[Item coordinate data]
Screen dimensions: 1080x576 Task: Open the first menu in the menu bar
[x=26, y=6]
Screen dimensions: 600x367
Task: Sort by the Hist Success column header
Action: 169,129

- Instructions for the task: Write out every line of the data above exactly, without changing anything.

- Completed exercise:
Screen dimensions: 1080x576 Task: Open the first menu in the menu bar
[x=26, y=6]
Screen dimensions: 600x367
Task: Sort by the Hist Success column header
Action: 169,129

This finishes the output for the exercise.